SAN ANTONIO – ERCOT and local energy companies have been alerting Texans to reduce their energy use during peak hours, but other than asking politely, there’s not much they can do to force people to comply.
Nirav Amarnath said the electric bill for his small coffee shop on Broadway has gone up this summer. He’s done what he can at home and the shop to comply with CPS Energy’s requests to lower electricity use.
“I have a lot of smart plugs. So let’s say, for instance, I forget to turn off like our neon sign, our TVs, or something like that, but I can turn (them) off at a certain time and night,” he said.
Amarnath said he can make little changes, but his business relies on electricity.
“I do know it’s harder for the business to, like, conserve energy just because, you know, we have equipment running,” he said.
CPS Energy has issued more than 20 Demand Response Calls asking customers to do everything they can to conserve.

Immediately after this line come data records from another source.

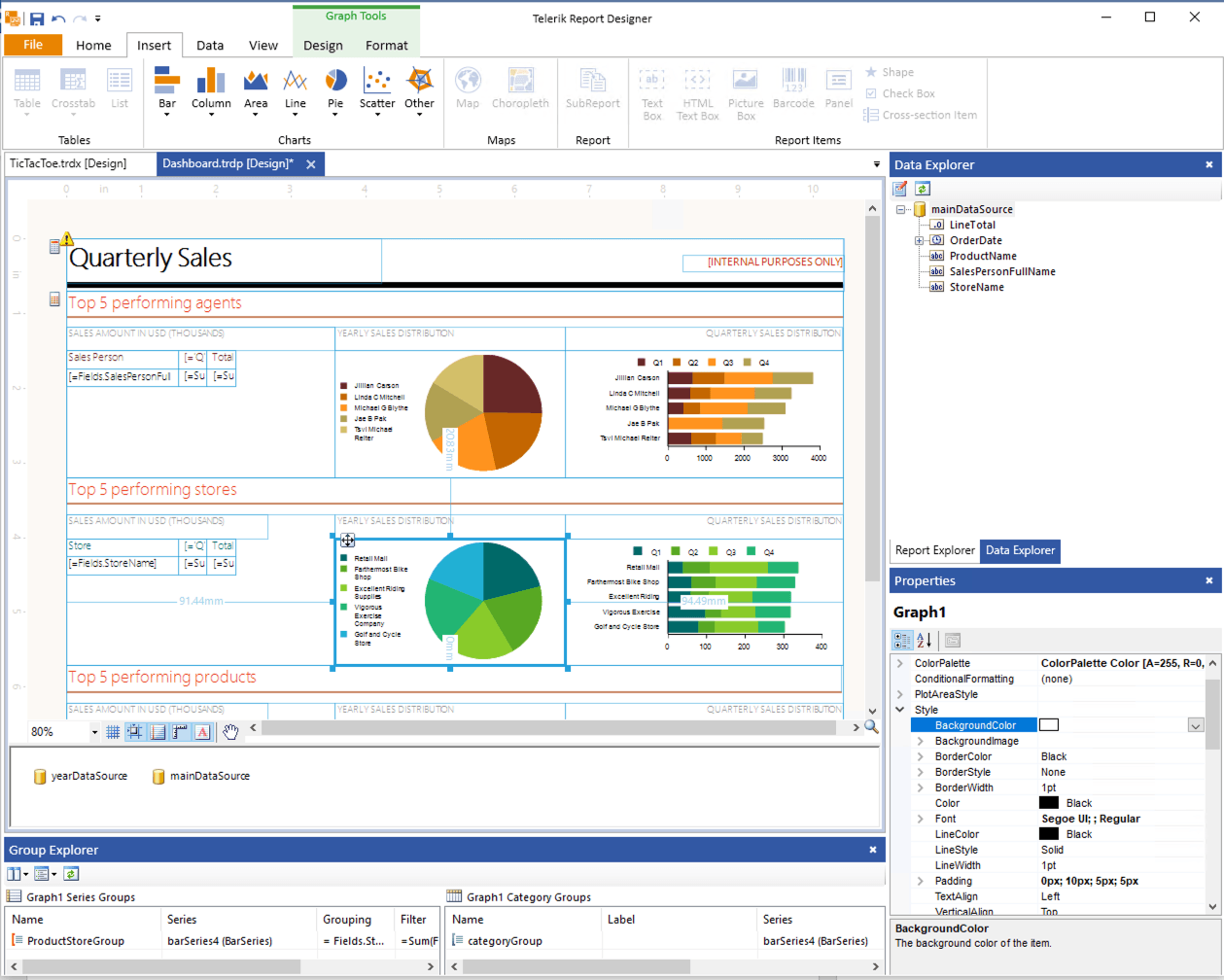Open the TicTacToe.trdx design tab
Screen dimensions: 1224x980
pyautogui.click(x=78, y=163)
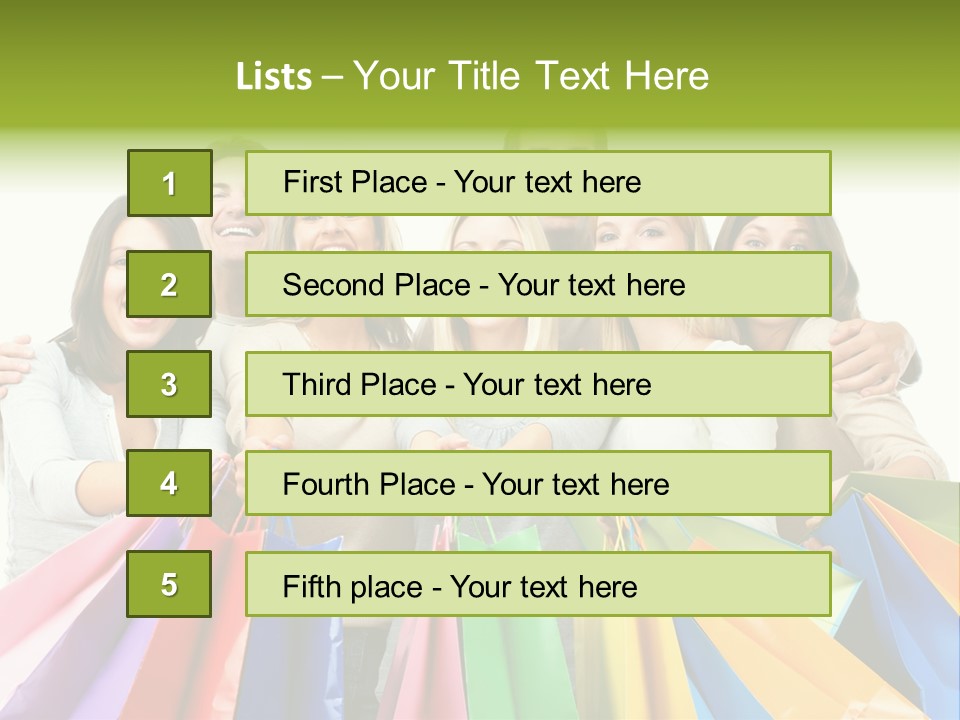This screenshot has height=720, width=960.
Task: Select the First Place text box
Action: [x=538, y=183]
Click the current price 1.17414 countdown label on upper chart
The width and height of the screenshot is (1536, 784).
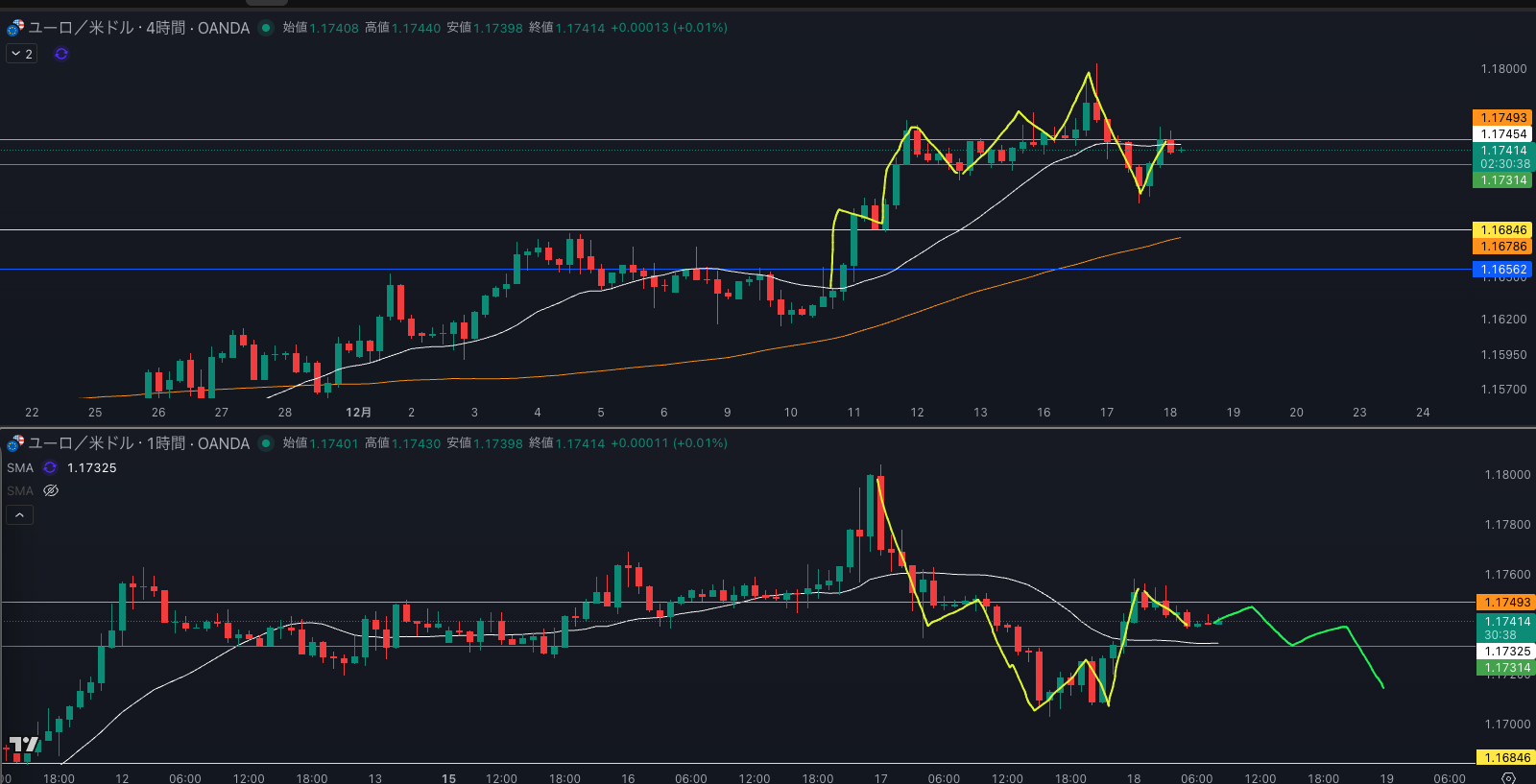point(1503,156)
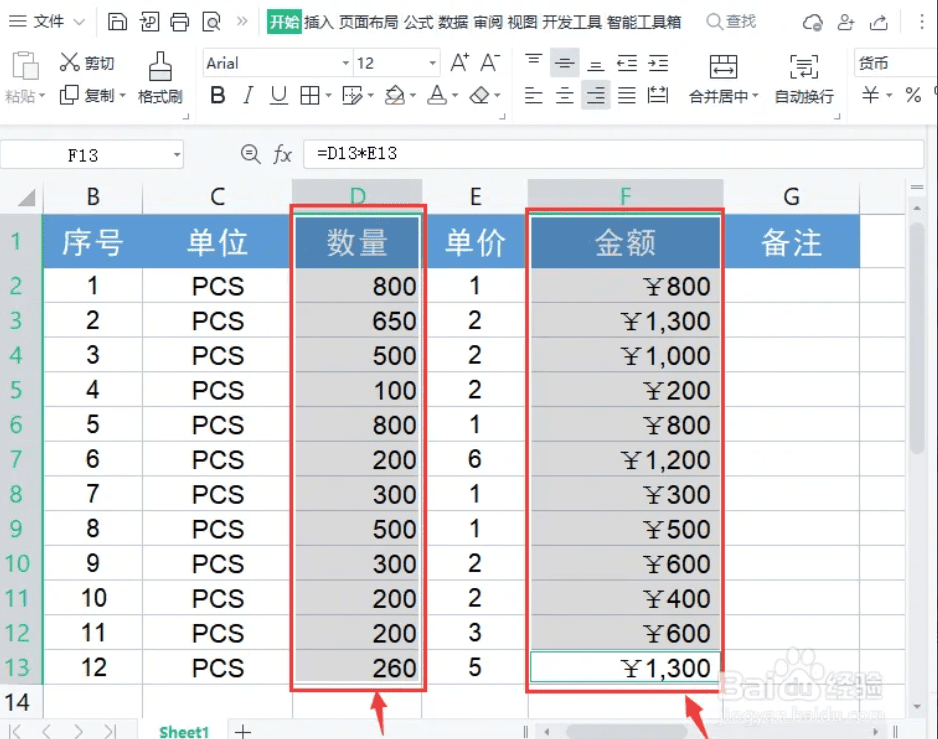Select the Italic formatting icon
The width and height of the screenshot is (938, 739).
[x=247, y=95]
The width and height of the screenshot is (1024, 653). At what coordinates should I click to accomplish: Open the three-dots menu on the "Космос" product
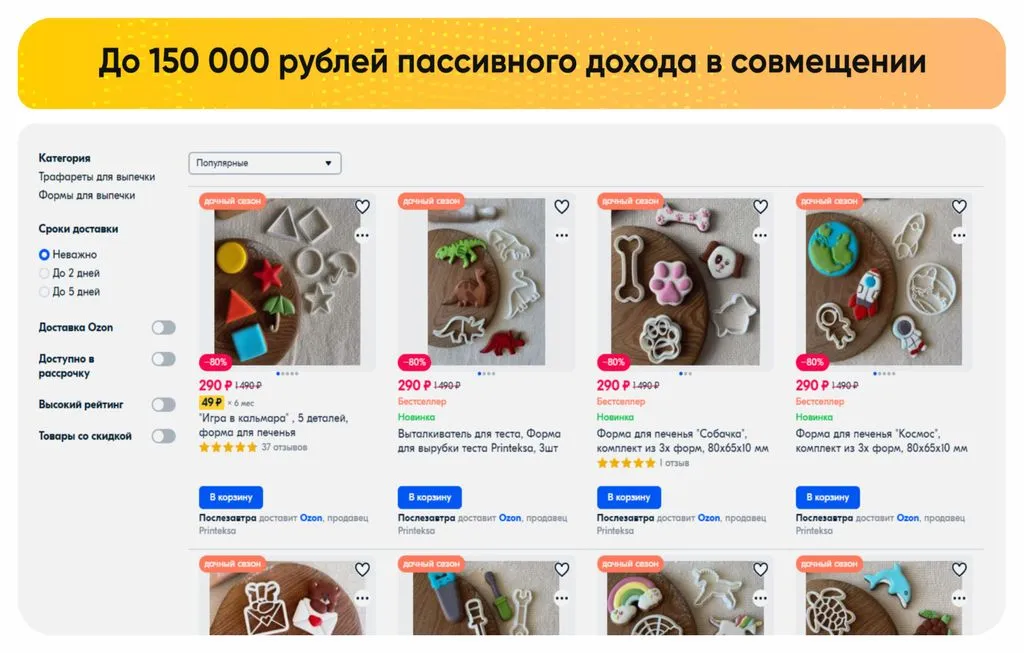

Ed Hirs, an energy fellow at the University of Houston, says there’s little the state or electric companies can do to force compliance to reduce electric use.
“I have a contract for electricity, and I expected to be here when I need it. And so that’s the mindset of probably 99% of all Texans. It’s going to be hard to beat that,” Hirs said.
But he said Texans will be paying more for electricity and will continue to do so until the state builds more generation facilities.
“Texans are going to learn the price of really not paying attention to one of the key components of keeping us in the 21st century that is reliable electricity,” he said.